RSA Security is holding out consistent treatment of user authentication across applications, and automated procedures for the troublesome problem of lost passwords, as two attractions of its new Sign-On Manager.
The new authentication platform for the first time combines single sign-on with RSA’s two-factor identification — the user must both know a password and provide some other identification such as a token that they hold.
Two-factor authentication mitigates the widely perceived risk that single sign-on offers “the keys to the kingdom,” says RSA’s Australia/NZ business development manager Mark Pullen; that once one authentication barrier is passed, the user can do anything on a wide range of applications.
Applications typically vary in the policies they adopt for authentication, Pullen says. Sign-On Manager maintains a single authentication policy on a central server, with interfaces to the most widely used applications. Currently the company has “hooks” for 90 applications, running on mainframe, Windows and Unix/Linux platforms, he says.

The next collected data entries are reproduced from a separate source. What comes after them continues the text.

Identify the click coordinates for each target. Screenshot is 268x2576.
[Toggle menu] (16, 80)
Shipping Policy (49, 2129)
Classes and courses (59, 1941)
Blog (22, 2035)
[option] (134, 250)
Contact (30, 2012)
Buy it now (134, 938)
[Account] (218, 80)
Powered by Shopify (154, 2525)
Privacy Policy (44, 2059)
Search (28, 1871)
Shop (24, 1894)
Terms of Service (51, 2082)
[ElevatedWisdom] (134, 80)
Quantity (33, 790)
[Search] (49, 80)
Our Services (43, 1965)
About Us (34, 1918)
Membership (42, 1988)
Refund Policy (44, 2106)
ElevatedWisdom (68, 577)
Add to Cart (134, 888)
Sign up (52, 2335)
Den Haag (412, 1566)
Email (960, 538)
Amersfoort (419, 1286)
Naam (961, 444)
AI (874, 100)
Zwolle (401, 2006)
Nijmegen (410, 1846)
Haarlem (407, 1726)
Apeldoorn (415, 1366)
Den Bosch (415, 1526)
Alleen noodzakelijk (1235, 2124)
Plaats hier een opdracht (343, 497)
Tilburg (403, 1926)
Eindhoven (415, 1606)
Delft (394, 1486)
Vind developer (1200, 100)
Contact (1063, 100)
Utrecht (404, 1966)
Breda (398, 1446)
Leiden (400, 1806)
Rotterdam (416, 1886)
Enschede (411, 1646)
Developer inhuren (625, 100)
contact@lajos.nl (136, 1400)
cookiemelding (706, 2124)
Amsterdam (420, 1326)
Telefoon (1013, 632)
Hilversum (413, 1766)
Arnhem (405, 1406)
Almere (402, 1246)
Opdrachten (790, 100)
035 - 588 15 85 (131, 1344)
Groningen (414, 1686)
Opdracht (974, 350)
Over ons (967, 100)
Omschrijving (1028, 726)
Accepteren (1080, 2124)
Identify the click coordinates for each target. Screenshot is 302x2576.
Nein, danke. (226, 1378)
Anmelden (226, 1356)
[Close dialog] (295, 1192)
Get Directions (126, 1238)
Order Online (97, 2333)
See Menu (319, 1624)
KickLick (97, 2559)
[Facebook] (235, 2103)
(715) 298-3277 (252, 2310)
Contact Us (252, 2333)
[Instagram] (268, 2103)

RSA’s IntelliAccess technology mitigates the lost password or lost token headache, which consumes a lot of the time of a typical helpdesk. A user who has forgotten a password or mislaid a token is fed a random selection of questions, typically three out of a pre-prepared database of 20 questions and answers, “but the number is set as part of the policy”. The right answers get the user emergency access until the longer-term problem can be fixed — perhaps just by finding a mislaid token.